`git rat` when thrashing on new ideas

When I’m working out a new piece of code in my brain, I end up using git rebase quite a bit. I often start working through a brute force solution, slowly feeling my way from the starting point, starting and stoping and starting again down different paths.

The path from A to B is never efficient. I make cohesive commits at nonconsecutive points in the commit log. Some commits are too big, and others are too small. Some changes become superfluous due to changes in later commits. Some commits change structure but not behavior, while others do the opposite.

While it looks like I’m trashing around, what I’m really doing is building up intuition about the problem at hand. Each step clarifies my context for what codepaths will need to be changed, what existing code constructs I may need to modify, and how I might do so in a sequential set of atomic sets. I think of it like building up a piece of marble that I’ll slowly chisel into a piece of fine art.

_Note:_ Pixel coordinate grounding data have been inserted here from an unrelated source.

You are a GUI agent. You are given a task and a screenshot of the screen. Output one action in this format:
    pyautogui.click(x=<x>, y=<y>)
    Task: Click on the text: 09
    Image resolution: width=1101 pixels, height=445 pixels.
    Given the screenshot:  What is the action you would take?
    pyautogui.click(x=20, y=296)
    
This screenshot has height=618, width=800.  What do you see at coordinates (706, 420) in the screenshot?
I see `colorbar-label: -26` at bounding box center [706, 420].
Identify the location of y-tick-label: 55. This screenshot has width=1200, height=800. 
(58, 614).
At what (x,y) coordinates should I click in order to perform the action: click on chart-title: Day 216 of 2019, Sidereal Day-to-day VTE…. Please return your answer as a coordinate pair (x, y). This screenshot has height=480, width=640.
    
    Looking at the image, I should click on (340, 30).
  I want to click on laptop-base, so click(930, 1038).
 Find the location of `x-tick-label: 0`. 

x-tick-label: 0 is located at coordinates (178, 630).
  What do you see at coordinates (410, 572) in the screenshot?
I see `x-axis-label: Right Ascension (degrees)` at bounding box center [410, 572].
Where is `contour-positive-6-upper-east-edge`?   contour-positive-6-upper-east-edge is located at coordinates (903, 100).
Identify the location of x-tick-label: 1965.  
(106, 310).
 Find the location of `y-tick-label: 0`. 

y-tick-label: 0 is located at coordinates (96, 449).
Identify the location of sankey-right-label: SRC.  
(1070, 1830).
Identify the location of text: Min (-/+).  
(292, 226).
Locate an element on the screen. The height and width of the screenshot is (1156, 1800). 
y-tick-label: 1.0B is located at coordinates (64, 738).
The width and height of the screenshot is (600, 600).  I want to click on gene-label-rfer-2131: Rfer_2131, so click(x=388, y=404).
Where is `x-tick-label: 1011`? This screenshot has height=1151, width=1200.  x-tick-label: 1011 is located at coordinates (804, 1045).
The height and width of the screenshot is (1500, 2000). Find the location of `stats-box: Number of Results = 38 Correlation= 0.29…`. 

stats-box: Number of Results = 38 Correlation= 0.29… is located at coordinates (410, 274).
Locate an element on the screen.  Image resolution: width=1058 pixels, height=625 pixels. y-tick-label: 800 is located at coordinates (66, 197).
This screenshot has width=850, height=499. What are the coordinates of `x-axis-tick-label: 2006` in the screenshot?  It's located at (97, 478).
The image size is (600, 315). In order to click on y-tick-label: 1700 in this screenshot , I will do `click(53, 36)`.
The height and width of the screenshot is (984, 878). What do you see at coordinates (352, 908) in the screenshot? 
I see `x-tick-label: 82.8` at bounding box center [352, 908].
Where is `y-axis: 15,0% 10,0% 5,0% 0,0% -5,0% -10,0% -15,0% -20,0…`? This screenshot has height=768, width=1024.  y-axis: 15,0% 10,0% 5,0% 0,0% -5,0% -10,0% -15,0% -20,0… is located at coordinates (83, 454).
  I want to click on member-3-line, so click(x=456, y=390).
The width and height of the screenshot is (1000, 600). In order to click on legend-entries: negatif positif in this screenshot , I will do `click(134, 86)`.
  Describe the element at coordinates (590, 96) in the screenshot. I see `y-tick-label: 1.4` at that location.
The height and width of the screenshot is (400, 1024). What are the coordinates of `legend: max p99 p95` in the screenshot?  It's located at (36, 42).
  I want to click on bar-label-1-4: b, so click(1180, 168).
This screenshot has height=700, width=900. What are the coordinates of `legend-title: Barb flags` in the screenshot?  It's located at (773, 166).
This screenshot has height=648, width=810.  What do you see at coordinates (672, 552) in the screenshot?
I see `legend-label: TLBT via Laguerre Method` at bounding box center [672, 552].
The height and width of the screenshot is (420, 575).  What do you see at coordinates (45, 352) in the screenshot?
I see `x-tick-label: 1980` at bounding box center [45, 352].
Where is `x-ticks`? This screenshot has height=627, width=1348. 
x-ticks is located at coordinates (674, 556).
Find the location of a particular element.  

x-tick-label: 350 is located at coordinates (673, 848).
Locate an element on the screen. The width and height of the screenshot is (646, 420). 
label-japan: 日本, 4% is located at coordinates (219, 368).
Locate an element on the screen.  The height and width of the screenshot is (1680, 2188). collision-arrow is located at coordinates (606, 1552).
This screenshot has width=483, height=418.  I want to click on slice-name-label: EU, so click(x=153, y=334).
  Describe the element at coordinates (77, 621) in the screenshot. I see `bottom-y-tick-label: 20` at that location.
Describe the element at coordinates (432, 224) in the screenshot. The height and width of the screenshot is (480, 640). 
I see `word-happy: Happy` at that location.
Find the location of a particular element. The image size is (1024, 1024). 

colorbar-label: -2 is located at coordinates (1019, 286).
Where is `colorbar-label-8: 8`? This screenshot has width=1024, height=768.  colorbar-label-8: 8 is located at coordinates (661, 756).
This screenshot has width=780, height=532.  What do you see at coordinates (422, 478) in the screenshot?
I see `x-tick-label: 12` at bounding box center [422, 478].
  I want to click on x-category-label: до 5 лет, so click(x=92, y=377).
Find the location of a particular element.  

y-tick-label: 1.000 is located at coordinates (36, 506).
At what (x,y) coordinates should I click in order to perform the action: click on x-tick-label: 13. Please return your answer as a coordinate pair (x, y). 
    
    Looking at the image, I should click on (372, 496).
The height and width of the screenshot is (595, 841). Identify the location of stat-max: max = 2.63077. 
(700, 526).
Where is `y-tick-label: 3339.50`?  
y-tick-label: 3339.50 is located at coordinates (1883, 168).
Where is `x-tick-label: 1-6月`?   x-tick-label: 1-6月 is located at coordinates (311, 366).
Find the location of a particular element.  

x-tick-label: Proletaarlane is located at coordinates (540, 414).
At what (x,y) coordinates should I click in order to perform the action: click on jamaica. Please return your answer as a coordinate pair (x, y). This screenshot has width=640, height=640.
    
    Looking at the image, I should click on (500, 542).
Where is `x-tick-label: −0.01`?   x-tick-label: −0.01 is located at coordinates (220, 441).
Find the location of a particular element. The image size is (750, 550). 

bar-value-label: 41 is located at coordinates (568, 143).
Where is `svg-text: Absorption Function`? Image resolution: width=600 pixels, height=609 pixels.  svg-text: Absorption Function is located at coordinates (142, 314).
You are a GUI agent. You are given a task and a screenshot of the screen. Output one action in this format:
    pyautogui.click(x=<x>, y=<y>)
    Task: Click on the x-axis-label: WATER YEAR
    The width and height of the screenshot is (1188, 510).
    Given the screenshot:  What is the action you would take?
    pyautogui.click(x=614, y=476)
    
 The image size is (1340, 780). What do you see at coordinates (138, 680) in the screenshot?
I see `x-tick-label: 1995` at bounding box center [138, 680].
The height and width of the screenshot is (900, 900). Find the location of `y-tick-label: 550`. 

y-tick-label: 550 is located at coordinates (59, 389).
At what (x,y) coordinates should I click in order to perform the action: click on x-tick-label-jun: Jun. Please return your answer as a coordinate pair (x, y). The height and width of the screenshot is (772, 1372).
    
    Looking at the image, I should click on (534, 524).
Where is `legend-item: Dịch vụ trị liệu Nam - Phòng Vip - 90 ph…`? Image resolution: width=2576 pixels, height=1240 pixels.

While at first I do this in an unstructured way, there are some rules I like to follow along the way. I’ve subscribed to these rules to make the overall process more consistent and less likely to result in unusable progress; too often I would approach a problem through this “thrashing” method and end up at the end result, but without a logical path of breadcrumbs from the starting point. This meant that I could commit all the changes into one or two giant commits, or that I could try to fabricate the path I took. While the latter method might result in a set of atomic commits that were semantically right, they may not make logical sense to an objective observer; another developer couldn’t come in and reasonably see the interations in thinking for each step.

My main rules are:

  • Each commit needs to pass tests
  • Each commit needs to be small, aiming to be ~25 LoC changed or smaller. The smaller it is, the better
  • Separate class / object creation commits from usage commits, i.e. introduce the class in one commit, and then use it in another commit
  • Each commit message must be instructive and descriptive - usually I take the pattern of ClassName for new classes and ClassName#method_a or ClassName.method_b for new instance and static methods respectively

Subscribing to those rules makes it much easier for me to rearrange, condense, tease apart, or drop various changes once I come up for air after thrasing for a bit. Each 5 or so commits down a promising path see if I can straighten up my last few changes against itself and any earlier commits I’ve made. Once I’ve got my commit log arranged nicely, I’ll then make sure each commit passes tests.

To do so, I use the very handy --exec option with git rebase. This allows a command to be run after each checkout of a commit. Setting --exec to run whatever command used to execute tests will then step through each commit, run tests, and if they fail, pause the git rebase and allow the developer to fix the problem. This makes it obvious if I introduce a piece of code that fails tests in a later step that the issue is not from some botched rebase earlier, and that the failing test was actually introduced in whatever I’m currently working on. It also provides a nice guardrail to make sure that each commit follows its parent logicially, and that a commit doesn’t reference some entity that is created in a later commit. If it does, that’ll become clear when it fails to compile or if tests don’t pass.

So, for an example, at each “check point” during my thrashing period, after cleaning up all of my past commits, I run this test-each-commit command. I added a git alias for it, which I’ve called rat for rebase-and-test.

My setup is the following (assuming ./test runs tests):

[alias]
  rat = rebase -i master --exec './test'

Annoyingly, the interactive screen needs to display; the --exec option can’t be used outside of git rebase in interactive mode. But, maybe there’s some option I can use to automatically confirm the list of rebase steps.